**ABOUT THIS EXERCISE**: Among the lines of data below, reproduce only those from the one with "Screen dimensions: 1400x843" through the one with "Click the Viber app icon", exactly as they stand, both ends included.

**TASK INPUT**:
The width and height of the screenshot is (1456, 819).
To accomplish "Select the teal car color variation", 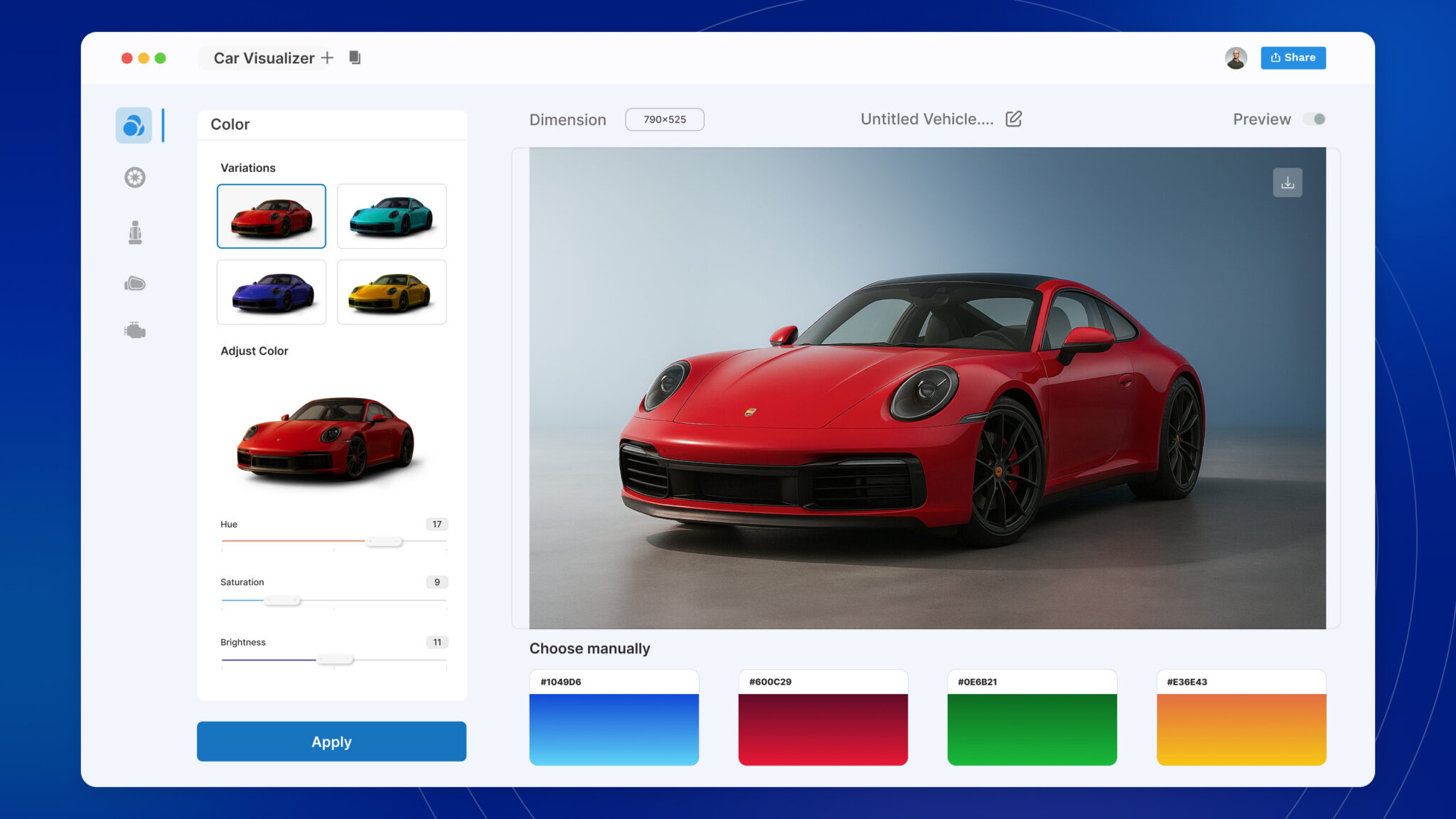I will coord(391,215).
* * *
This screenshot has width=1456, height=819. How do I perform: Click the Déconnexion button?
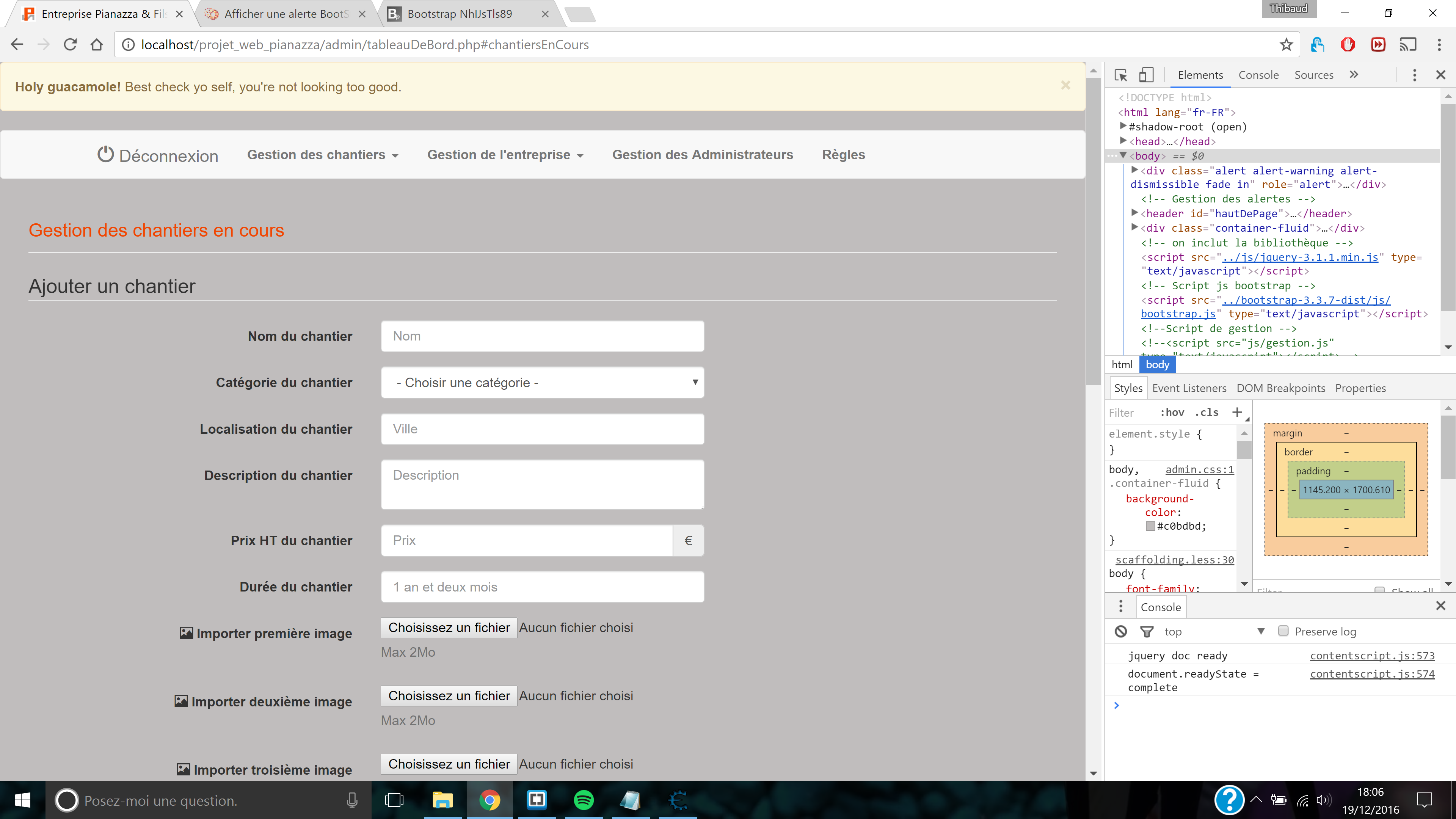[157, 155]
* * *
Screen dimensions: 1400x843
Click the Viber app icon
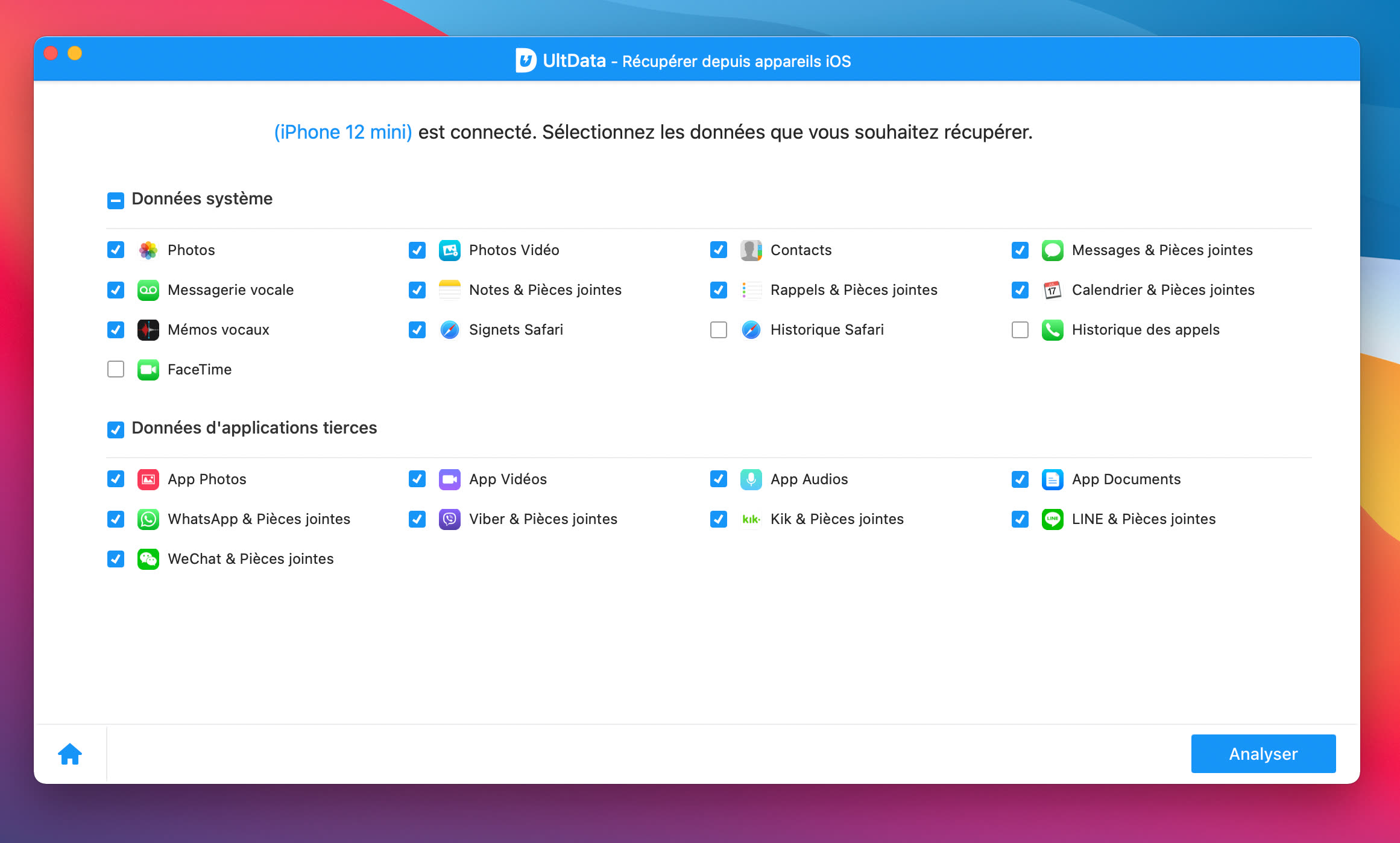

**YOUR RESPONSE**:
Screen dimensions: 1400x843
Click the Viber app icon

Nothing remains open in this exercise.